#### [Your task]
Copy the passage of the chicken rafting thread between "Based on my" and "stuff and junk.", inclusive, substituting "coop" for "enclosure".

# Bringing chickens on a week long rafting trip



## Wyldman (Jun 11, 2013)

*Been there done that*

There once was a man from Slim Pickens
Who floated the Rogue with chickens.
They laid lots of eggs,
But they pecked at his legs.
Damn that hurt like the dickens!

Based on my experience, I would recommend some type of enclosure.


----------



## Whetstone (May 17, 2013)

Brilliant stratagy. Chickens can come in handy and are quite versatile. They can alert you to the presence of dangerous animals approaching and stuff and junk. 

Crooked River Whiskey. Not for everyone.


----------



## Whetstone (May 17, 2013)

Personaly I think if you had a sheep to take along it would calm the chickens and bring comfort to the crew.

Crooked River Whiskey. Not for everyone.


----------



## spider (Jun 20, 2011)

Just make sure you clean up their poop in camp. Chicken wire wears holes in the tubes. Use orange plastic construction fencing or bamboo cages.


----------



## MountainmanPete (Jun 7, 2014)

Do as the promiscuous gay rooster says "Anycock'lldo"


----------



## treemanji (Jan 23, 2011)

Train, them, to, moon, things.


----------



## Plecoptera (Jul 26, 2013)

Where are the sysadms when you need them... I'm calling fowl on this hole thread.


----------



## Whetstone (May 17, 2013)

Do they require an invasive species sticker? PFDs?

Crooked River Whiskey. Not for everyone.


----------



## Melrose (Nov 2, 2005)

I would love to bring our chickens on a river trip, and have also contemplated the possibility. Would need some sort of portable coop/egg nest that they feel comfortable in for locking them up at night...(dog crate?)
Let them free-range during day at camp and lunch spots. I bet they would decrease the mouse populations. Hard to pick up all the poop.
This would alleviate the chicken sitter needed for every river trip.
We also have ducks...how cool would that be to have them paddle with the trip!


----------



## spider (Jun 20, 2011)

Cock fighting for nite time entertainment.


----------



## Andy H. (Oct 13, 2003)

I've been doing this for years and believe me there's nothing better than having those fresh eggs in the morning! Not only that but the chickens in camp take care of lots of creepy-crawly bugs that you don't want to find in your shoes or sleeping bag. There's just something about kicking back with a cold beer and watching the hens scratch and peck around camp just like back at home...

(Entries drawn from a collection)
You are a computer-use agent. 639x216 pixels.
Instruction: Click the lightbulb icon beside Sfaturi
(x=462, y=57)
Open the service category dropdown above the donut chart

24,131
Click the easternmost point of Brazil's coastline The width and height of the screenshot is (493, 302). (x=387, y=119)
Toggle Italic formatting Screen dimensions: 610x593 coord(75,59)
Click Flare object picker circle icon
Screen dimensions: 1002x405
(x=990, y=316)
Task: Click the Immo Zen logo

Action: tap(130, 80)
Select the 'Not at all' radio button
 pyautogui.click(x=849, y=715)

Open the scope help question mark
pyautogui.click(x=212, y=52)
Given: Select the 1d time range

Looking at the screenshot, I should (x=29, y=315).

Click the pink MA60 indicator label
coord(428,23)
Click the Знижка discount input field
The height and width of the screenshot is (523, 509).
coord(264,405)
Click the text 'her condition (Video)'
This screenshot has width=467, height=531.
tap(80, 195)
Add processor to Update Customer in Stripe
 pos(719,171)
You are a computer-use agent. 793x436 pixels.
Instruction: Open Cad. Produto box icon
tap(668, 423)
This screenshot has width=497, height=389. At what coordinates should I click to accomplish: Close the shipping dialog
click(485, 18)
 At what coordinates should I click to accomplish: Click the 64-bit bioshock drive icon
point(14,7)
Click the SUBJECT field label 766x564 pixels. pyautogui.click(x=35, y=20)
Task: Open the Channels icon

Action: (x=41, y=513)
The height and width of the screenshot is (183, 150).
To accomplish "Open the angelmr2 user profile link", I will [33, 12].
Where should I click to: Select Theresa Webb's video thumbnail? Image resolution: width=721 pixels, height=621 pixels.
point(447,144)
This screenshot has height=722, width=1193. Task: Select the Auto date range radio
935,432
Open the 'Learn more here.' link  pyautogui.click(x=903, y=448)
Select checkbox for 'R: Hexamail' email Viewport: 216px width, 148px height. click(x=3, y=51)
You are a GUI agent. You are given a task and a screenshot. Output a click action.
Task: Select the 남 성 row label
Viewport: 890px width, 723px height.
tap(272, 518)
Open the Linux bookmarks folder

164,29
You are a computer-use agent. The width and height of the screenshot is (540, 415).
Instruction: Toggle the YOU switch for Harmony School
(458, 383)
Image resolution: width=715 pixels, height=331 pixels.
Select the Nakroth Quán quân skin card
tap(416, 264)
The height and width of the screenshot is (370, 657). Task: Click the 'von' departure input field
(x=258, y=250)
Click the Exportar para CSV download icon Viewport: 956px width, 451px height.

#### [Task output]
Based on my experience, I would recommend some type of coop.


----------



## Whetstone (May 17, 2013)

Brilliant stratagy. Chickens can come in handy and are quite versatile. They can alert you to the presence of dangerous animals approaching and stuff and junk.